Testimony of Akira Onogi
MR. ONOGI: I was in the second year of junior high school and was mobilized work with my classmates at the Eba Plant, Mitsubishi shipbuilding. On the day when A-bomb was dropped, I happened to be taking the day off and I was staying at home. I was reading lying on the floor with a friend of mine. Under the eaves I saw blue flash of light just like a spark made by a train or some short circuit. Next, a steamlike blast came.

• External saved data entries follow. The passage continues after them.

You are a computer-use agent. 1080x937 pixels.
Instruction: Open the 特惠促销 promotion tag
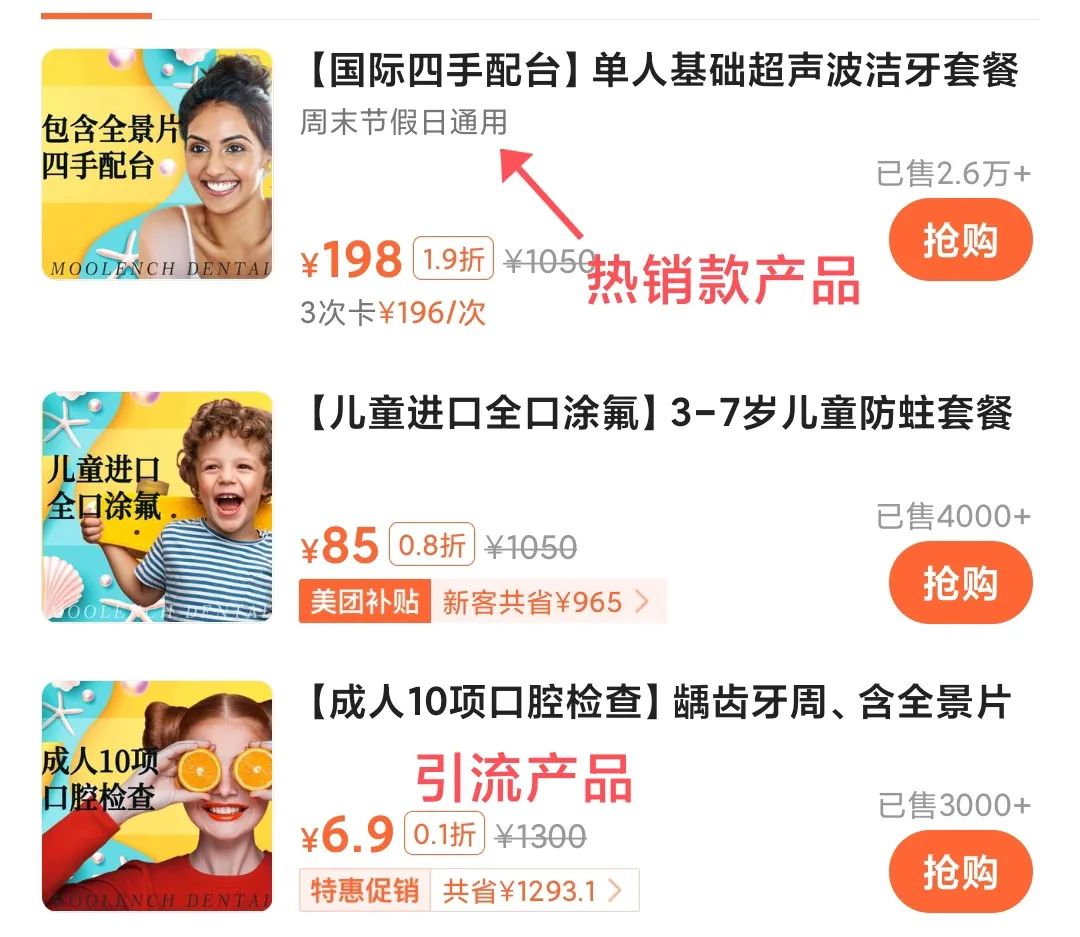click(365, 890)
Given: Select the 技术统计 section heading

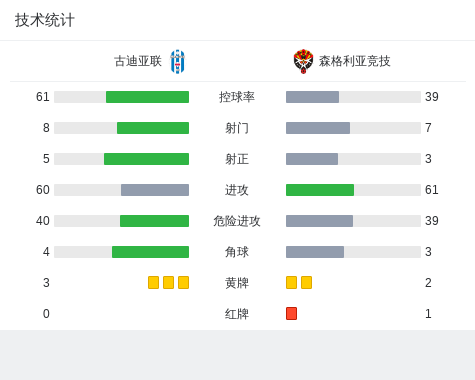Looking at the screenshot, I should tap(45, 20).
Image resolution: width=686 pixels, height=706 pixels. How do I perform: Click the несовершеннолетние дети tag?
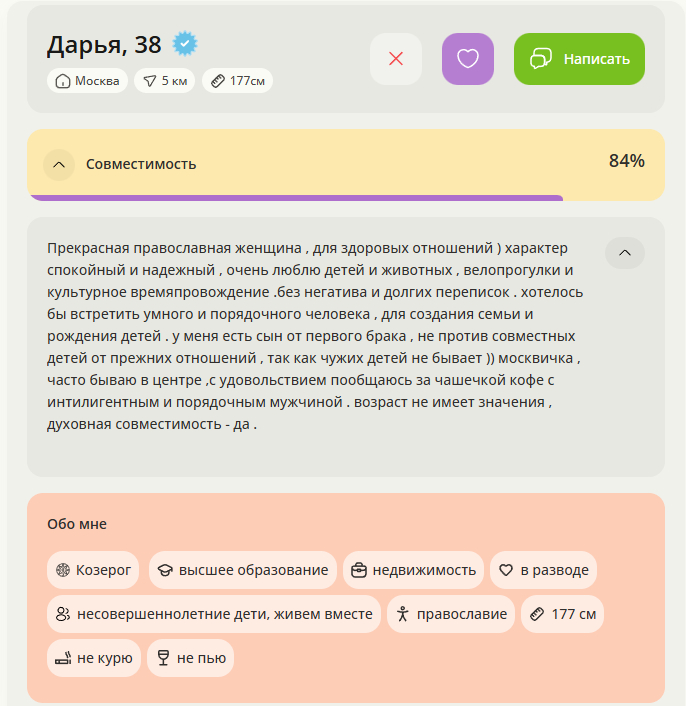tap(214, 614)
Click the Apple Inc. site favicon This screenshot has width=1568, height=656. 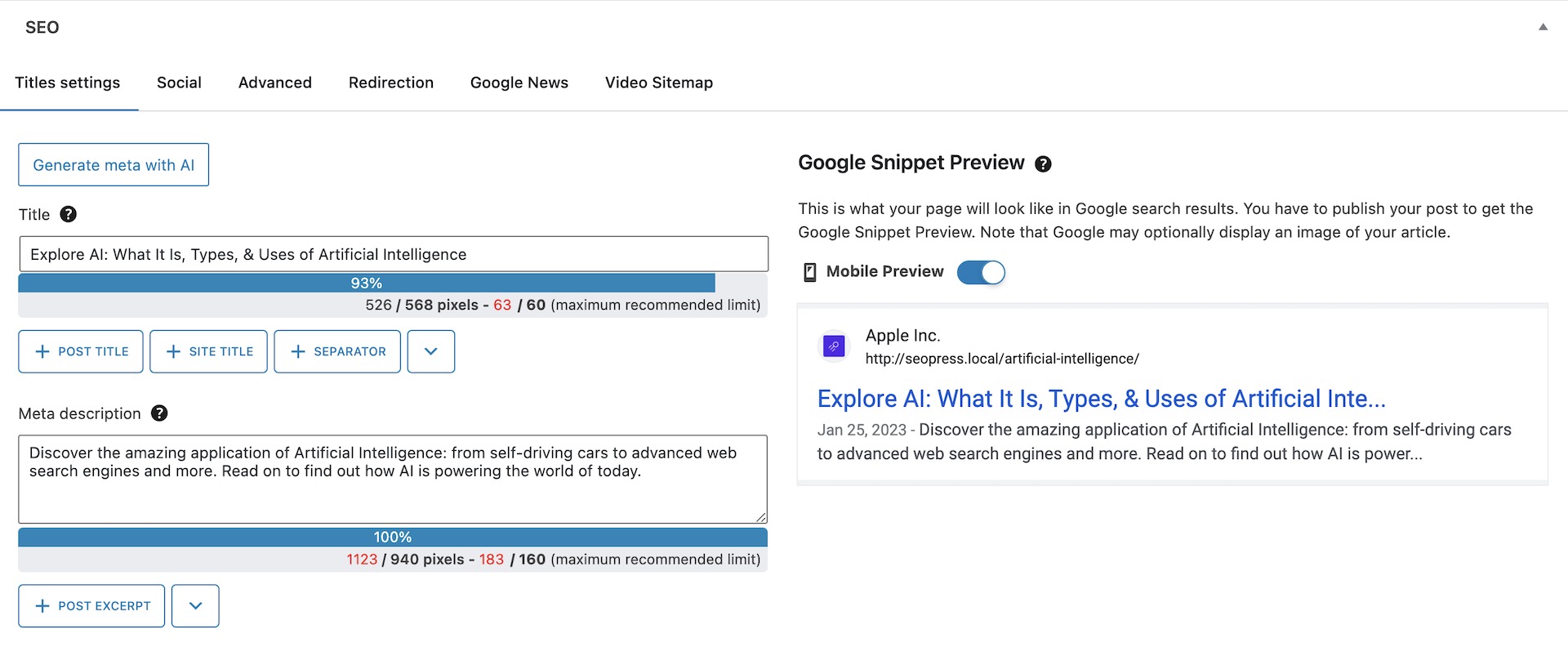pyautogui.click(x=834, y=346)
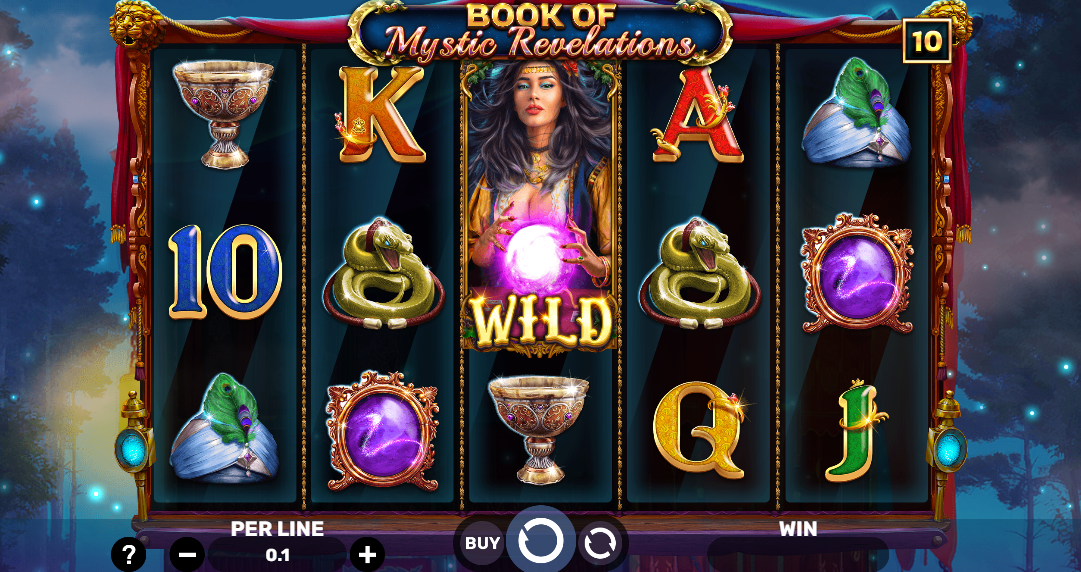Open the help question mark button

point(128,553)
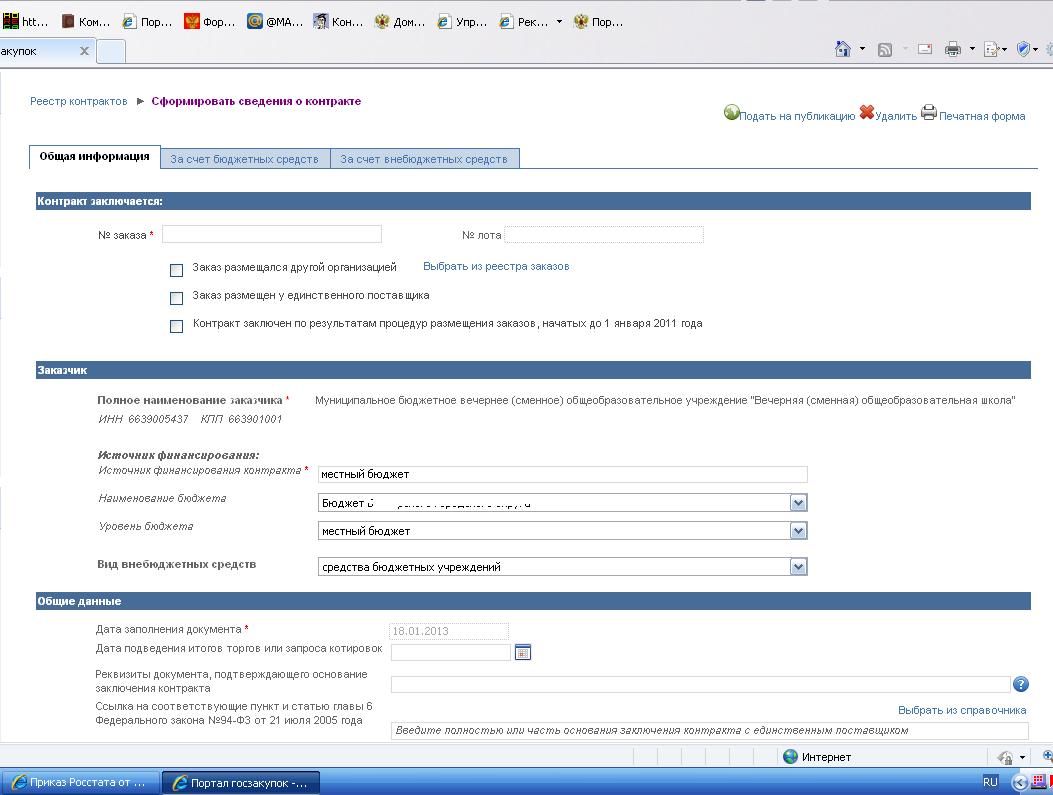
Task: Click 'Реестр контрактов' breadcrumb link
Action: click(79, 101)
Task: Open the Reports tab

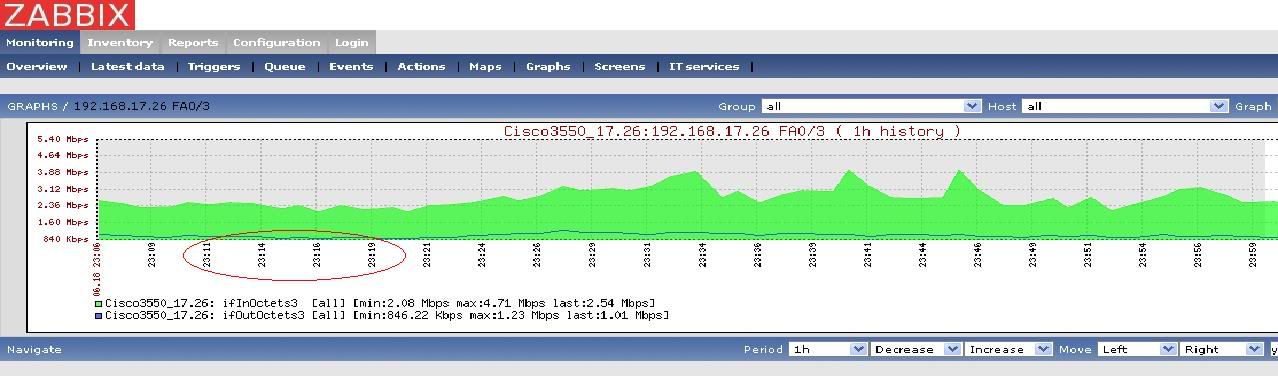Action: tap(193, 42)
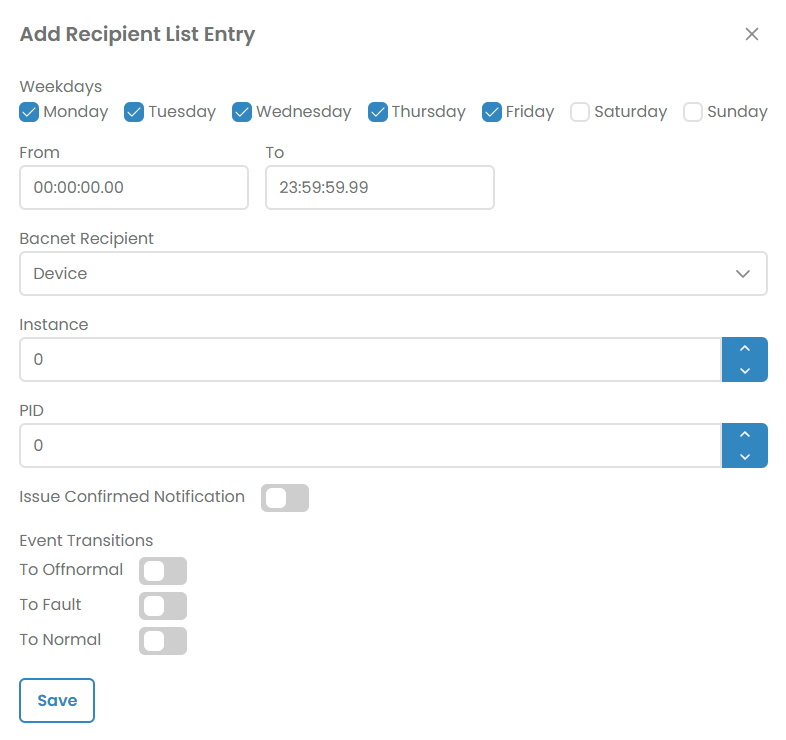This screenshot has width=786, height=740.
Task: Enable the To Offnormal transition toggle
Action: point(163,571)
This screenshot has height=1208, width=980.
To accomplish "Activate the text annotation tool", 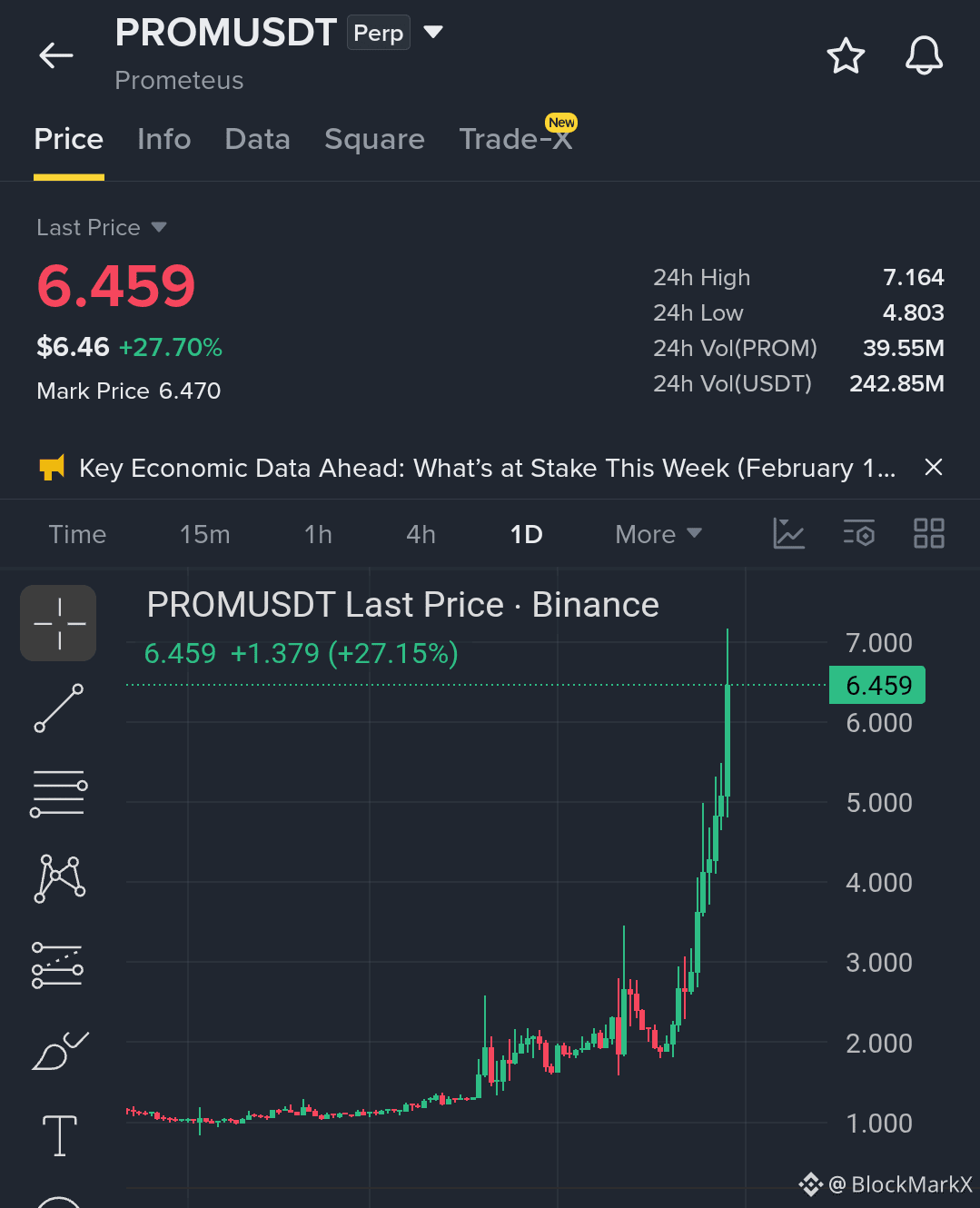I will tap(60, 1135).
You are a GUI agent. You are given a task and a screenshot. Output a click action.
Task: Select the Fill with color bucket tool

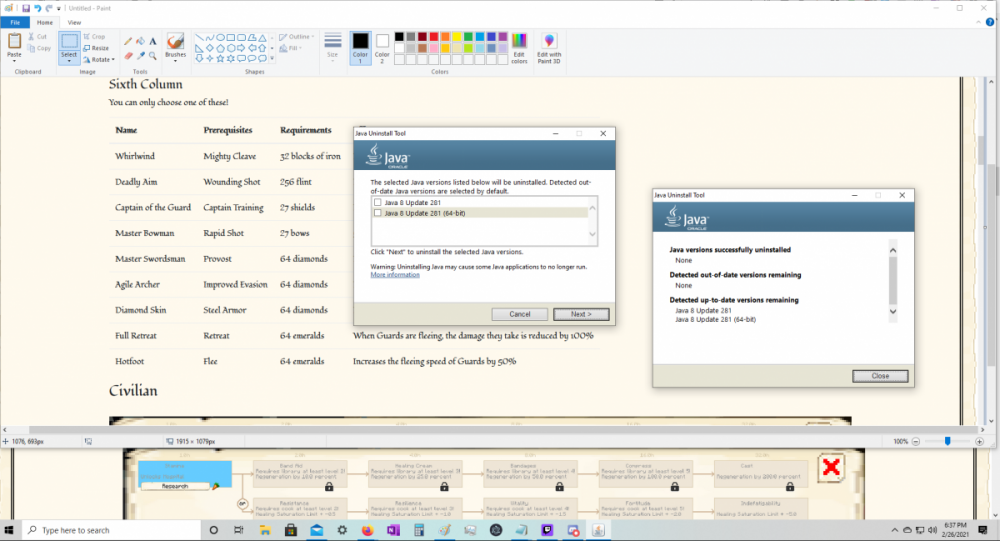[x=141, y=42]
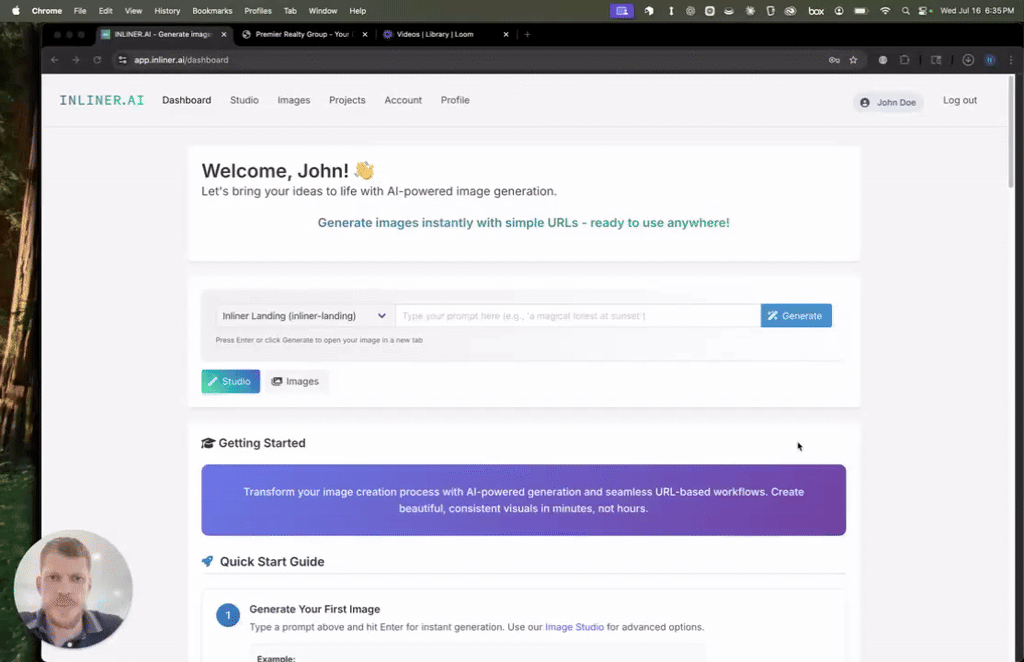
Task: Expand the Inliner Landing project dropdown
Action: 304,316
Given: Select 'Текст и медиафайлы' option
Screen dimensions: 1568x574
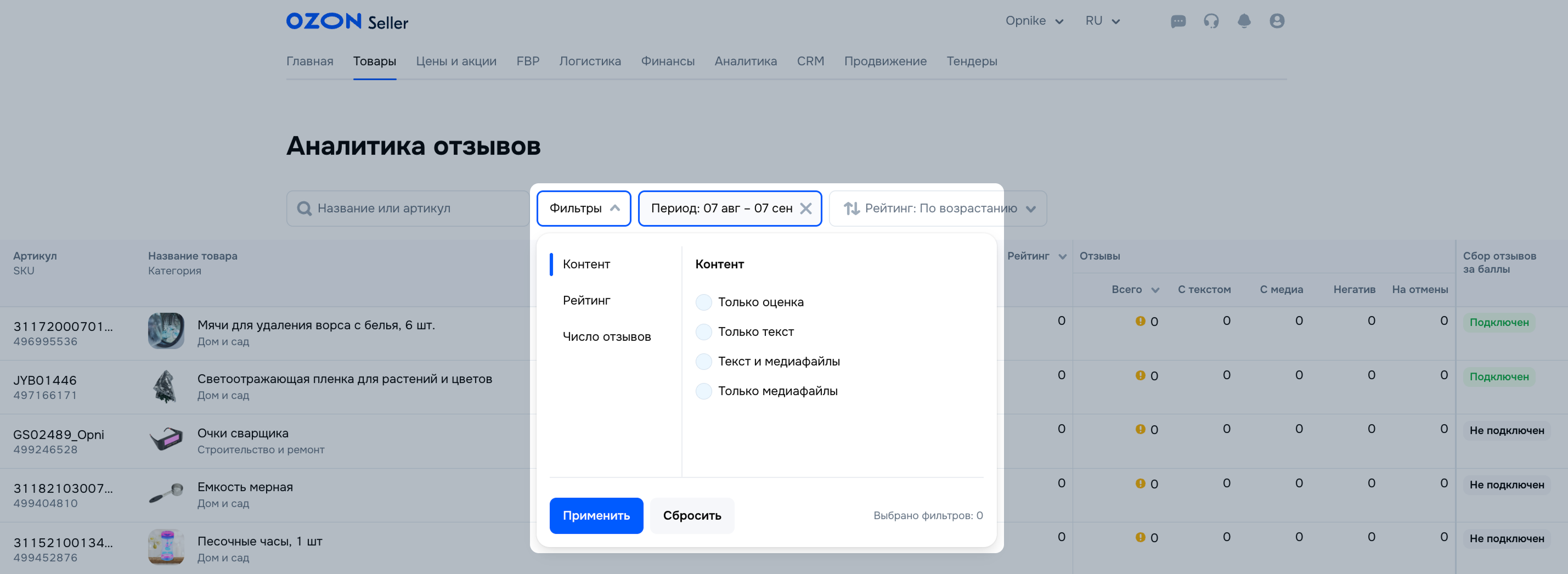Looking at the screenshot, I should pyautogui.click(x=704, y=362).
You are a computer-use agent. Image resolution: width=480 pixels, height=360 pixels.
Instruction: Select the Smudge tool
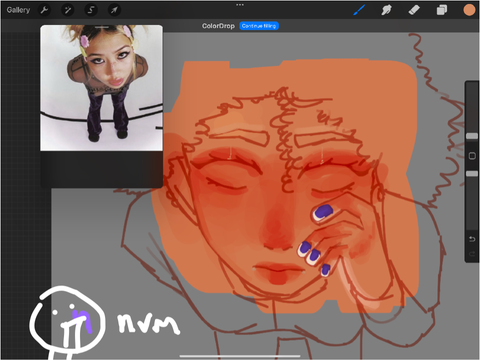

INTERVIEWER: From which direction?
ONOGI: Well, I'm not sure, anyway, when the blast came, my friend and I were blown into another room. I was unconscious for a while, and when I came to, I found myself in the dark. Thinking my house was directly hit by a bomb, I removed red soil and roof tiles covering me by hand and for the first time I saw the sky. I managed to go out to open space and I looked around wondering what my family were doing. I found that all the houses around there had collapsed for as far as I could see.
INTERVIEWER: All the houses?
ONOGI: Yes, well, I couldn't see anyone around me but I heard somebody shouting ``Help! Help!'' from somewhere. The cries were actually from underground as I was walking on. Since no choose were available, I'd just dug out red soil and roof tiles by hand to help my family; my mother, my three sisters and a child of one of my sisters. Then, I looked next door and I saw the father of neighboring family standing almost naked. His skin was peeling off all over his body and was hanging from finger tips. I talked to him but he was too exhausted to give me a reply. He was looking for his family desperately. The person in this picture was a neighbor of us. I think the family's name was the Matsumotos. When we were escaping from the edge of the bridge, we found this small girl crying and she asked us to help her mother. Just beside the girl, her mother was trapped by a fallen beam on top of the lower half of her body. Together with neighbors, we tried hard to remove the beam, but it was impossible without any tools. Finally a fire broke out endangering us. So we had no choice but to leave her. She was conscious and we deeply bowed to her with clasped hands to apologize to her and then we left. About one hour later, it started raining heavily. There were large drops of black rain. I was wearing a short sleeve shirt and shorts and it was freezing. Everybody was shivering. We warmed ourselves up around the burning fire in the middle of the summer.
INTERVIEWER: You mean the fire did not extinguish by the rain?
ONOGI: That's right. The fire didn't subside it at all. What impressed my very strongly was a 5 or 6 year-old-boy with his right leg cut at the thigh. He was hopping on his left foot to cross over the bridge. I can still record this scene very clearly. The water of the river we looking at now is very clean and clear, but on the day of bombing, all the houses along this river were blown by the blast with their pillars, beams and pieces of furniture blown into the river or hanging off the bridges. The river was also filled with dead people blown by the blast and with survivors who came here to seek water. Anyway I could not see the surface of the water at all. Many injured people with peeled skin were crying out for help. Obviously they were looking at us and we could hardly turn our eyes toward the river.
INTERVIEWER: Wasn't it possible to help them?
ONOGI: No, there were too many people. We took care of the people around us by using the clothes of dead people as bandages, especially for those who were terribly wounded. By that time we somehow became insensible all those awful things. After a while, the fire reached the river bank and we decided to leave the river. We crossed over this railway bridge and escaped in the direction along the railway. The houses on both sides of the railroad were burning and railway was the hollow in the fire. I thought I was going to die here. It was such an awful experience. You know for about 10 years after bombing I always felt paralyzed we never saw the sparks made by trains or lightning. Also even at home, I could not sit beside the windows because I had seen so many people badly wounded by pieces of glass. So I always sat with the wall behind me for about 10 years. It was some sort of instinct to self-preservation.